Die verordnete Kontemplation - man will ja schließlich niemanden zum Gedenken zwingen - trägt die pathetische Aufteilung. Die sachliche Darstellung ist dem Foyer vorbehalten. Raum 1 soll die richtige Stimmung vermitteln (Kontemplation heißt lt. Duden "beschauliches Nachdenken u. geistiges Sichversenken"), Raum 2 Betroffenheit auslösen, Raum 3 den Schrecken individualisieren und Raum 4 denselben spiritualisieren. Anstatt zum Beispiel auf die Nennung von Namen zu verzichten, weil die Ermordeten sie nicht mehr trugen, als sie der Vernichtung anheimfielen, oder der Sinngebung des Massenmords sich zu verweigern, indem man die Frage nach dem Kultur-Verlust gerade nicht stellt, setzen die Initiatoren auf Gedenk-Esoterik - wie anders wäre der Eindruck einer individuellen Todeserfahrung zu vermitteln?

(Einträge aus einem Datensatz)

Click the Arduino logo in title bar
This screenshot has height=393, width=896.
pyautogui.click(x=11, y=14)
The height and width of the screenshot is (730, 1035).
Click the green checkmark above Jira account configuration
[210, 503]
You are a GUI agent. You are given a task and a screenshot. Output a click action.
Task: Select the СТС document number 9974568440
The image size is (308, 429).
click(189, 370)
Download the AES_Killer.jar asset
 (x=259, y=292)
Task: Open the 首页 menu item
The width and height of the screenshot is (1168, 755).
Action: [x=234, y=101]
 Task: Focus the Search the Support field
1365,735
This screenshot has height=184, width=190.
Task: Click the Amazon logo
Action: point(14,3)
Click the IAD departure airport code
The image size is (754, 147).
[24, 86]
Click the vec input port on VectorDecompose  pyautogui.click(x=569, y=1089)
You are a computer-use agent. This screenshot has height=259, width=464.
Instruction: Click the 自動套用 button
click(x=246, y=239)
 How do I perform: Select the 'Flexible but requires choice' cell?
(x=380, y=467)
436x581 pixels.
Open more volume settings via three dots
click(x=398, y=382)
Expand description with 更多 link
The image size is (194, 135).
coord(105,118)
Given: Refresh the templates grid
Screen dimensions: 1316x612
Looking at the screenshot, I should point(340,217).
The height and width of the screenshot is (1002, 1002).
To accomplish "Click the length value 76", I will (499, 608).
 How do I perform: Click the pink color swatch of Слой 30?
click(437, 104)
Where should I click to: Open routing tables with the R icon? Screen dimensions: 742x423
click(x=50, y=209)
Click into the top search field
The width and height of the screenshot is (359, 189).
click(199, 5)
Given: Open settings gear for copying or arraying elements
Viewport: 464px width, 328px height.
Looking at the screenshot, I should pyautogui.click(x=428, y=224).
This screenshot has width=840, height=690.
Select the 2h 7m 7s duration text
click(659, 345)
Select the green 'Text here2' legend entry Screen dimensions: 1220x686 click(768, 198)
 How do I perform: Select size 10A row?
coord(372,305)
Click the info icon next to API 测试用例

Die Aufgabe
Erklären Sie anhand des Textauszugs, weshalb man auf die Nennung von Namen hätte verzichten können. Stützen Sie sich ausschließlich auf den Textauszug.

Ihre Lösung
Man hätte auf die Nennung von Namen verzichten können, weil die Ermordeten ihre Namen nicht mehr trugen, als sie der Vernichtung anheimfielen.